[Opening Source text section]

# Two cases of Legionnaires’ disease due to Legionella cardiaca

**Authors:** Xiang Y. Han, Christopher J. Bowman, Micah M. Bhatti, Diwaker Balachandran

PMC · DOI: 10.1128/asmcr.00043-24 · ASM Case Reports · 2024-12-12

## TL;DR

This paper reports two rare cases of Legionnaires’ disease caused by Legionella cardiaca in immunocompromised patients in the U.S.

## Contribution

The first documented cases of L. cardiaca causing pneumonia, expanding its known clinical role as a pathogen.

## Key findings

- L. cardiaca was identified as the cause of pneumonia in two immunocompromised patients.
- The bacterium was successfully cultured using BCYE agar and confirmed via gene sequencing.
- Both cases were likely acquired locally in New Orleans and Oklahoma City.

## Abstract

Legionella cardiaca is a Gram-negative bacterium initially isolated from the heart valve of a patient with endocarditis. Since its species description in 2012, there have been no other report of infections.

[Closing Source text section]

(Action item A)
Can you rewrite the stretch of the Legionella cardiaca case report from "## Contribution" through "two immunocompromised patients.", replacing "pathogen" with "disease agent"?
(Action item B)
Could you extend the Legionella cardiaca case report, picking up after its last sentence?

[Opening Data section]

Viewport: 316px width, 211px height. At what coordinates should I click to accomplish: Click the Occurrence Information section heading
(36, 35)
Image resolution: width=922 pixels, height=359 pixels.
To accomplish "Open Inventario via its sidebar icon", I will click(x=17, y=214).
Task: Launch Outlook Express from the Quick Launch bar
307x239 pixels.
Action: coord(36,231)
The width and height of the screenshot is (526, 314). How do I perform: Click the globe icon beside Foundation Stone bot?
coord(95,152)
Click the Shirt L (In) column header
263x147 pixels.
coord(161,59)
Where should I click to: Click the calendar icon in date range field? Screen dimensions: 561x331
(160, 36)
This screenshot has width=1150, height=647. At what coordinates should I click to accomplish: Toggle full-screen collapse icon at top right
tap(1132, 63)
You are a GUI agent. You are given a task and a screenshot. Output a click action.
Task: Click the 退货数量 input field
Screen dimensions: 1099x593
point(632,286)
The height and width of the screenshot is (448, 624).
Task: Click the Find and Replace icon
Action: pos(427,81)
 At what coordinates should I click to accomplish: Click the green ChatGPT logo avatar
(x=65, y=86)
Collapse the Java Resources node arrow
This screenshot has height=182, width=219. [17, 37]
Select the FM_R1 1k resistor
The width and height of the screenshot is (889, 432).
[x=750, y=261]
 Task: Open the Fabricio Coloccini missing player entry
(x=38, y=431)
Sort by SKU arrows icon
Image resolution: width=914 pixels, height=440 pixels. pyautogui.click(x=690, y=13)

[Closing Data section]
[Opening Data section]

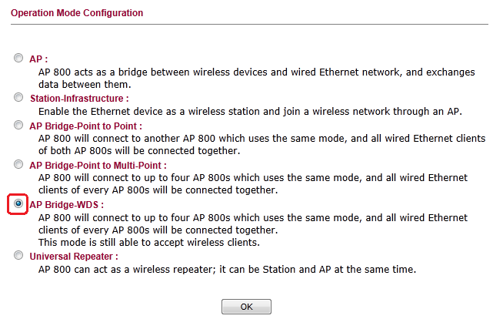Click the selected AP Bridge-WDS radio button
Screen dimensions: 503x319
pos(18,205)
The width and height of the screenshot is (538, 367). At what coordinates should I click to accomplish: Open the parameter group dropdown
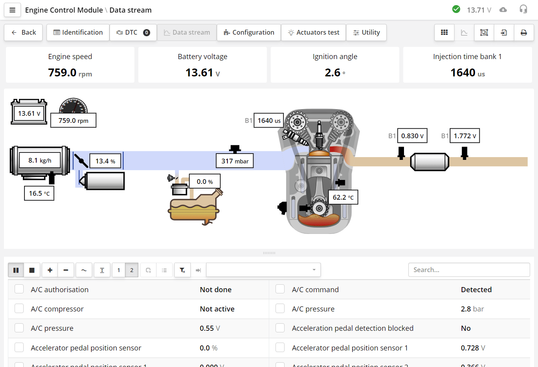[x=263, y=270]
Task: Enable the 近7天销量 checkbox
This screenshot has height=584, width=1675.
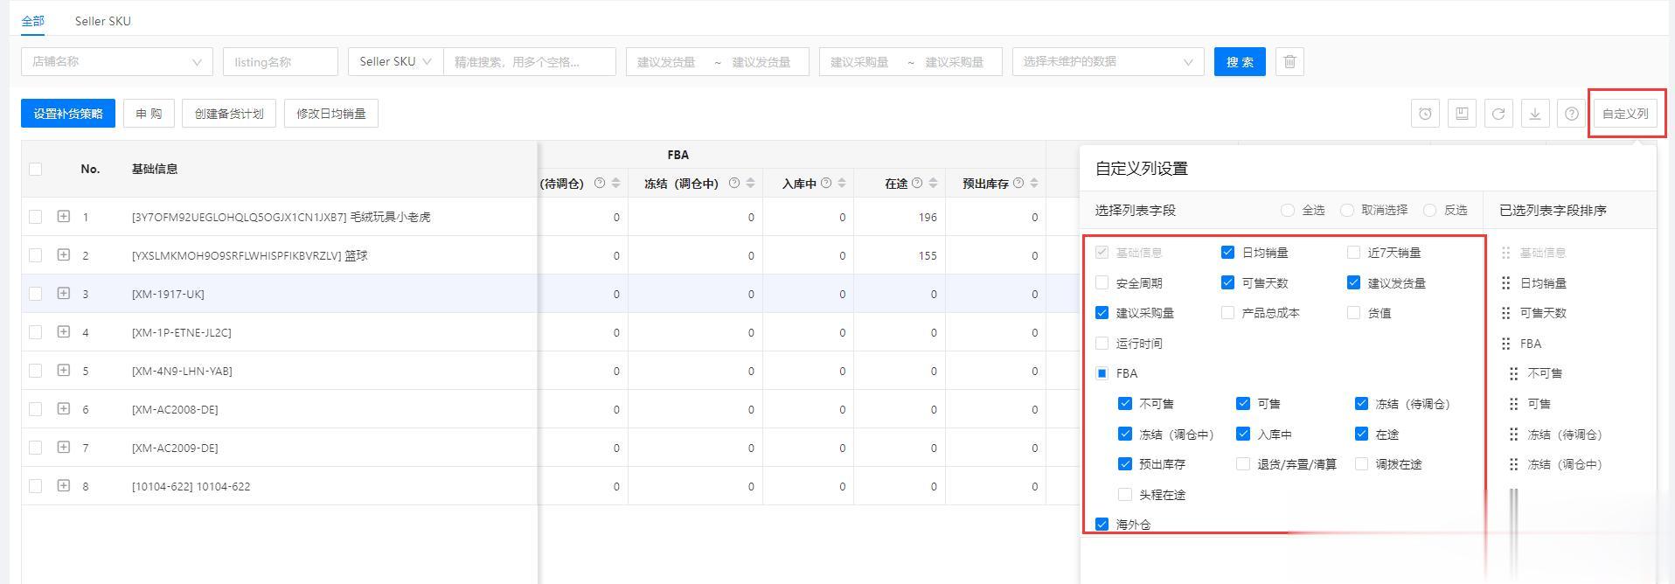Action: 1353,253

[Closing Data section]

(Exercise answer A)
## Contribution

The first documented cases of L. cardiaca causing pneumonia, expanding its known clinical role as a disease agent.

## Key findings

- L. cardiaca was identified as the cause of pneumonia in two immunocompromised patients.

(Exercise answer B)
Here, we describe two cases of L. cardiaca pneumonia. The patients were a 74-year-old man from New Orleans, Louisiana, USA, with underlying multiple myeloma and a 67-year-old man from Oklahoma City, Oklahoma, USA, with chronic lymphocytic leukemia. They developed cough and fever while undergoing antineoplastic therapy in August 2022 and July 2024, respectively. Laboratory examinations showed leukocytosis in the man with multiple myeloma and pancytopenia in the other with leukemia. In both patients, chest computed tomography showed ground-glass and consolidative opacities in the lung fields to suggest pneumonia. The cultures of the bronchoalveolar lavage fluids grew slender Gram-negative bacilli on buffered charcoal yeast extract (BCYE) agar with growth dependence on L-cysteine. The bacilli were identified by sequencing analyses of the 16S rRNA gene and Mip gene as L. cardiaca. The patients were treated with a combination of cefepime and other antibiotics and recovered. Both cases were sporadic infections, with likely exposure in the patients’ hometowns of New Orleans and Oklahoma City, respectively.

These results suggest that L. cardiaca is an opportunistic pathogen and may cause pneumonia, or Legionnaires’ disease, in immunocompromised patients. Culture with BCYE agar and gene sequencing analysis may be required to recover and identify the bacterium for an etiologic diagnosis.

## Linked entities

- **Diseases:** Legionnaires’ disease (MONDO:0005824), multiple myeloma (MONDO:0009693), chronic lymphocytic leukemia (MONDO:0004948), pancytopenia (MONDO:0001529), endocarditis (MONDO:0005025)
- **Species:** Legionella cardiaca (taxon 1071983)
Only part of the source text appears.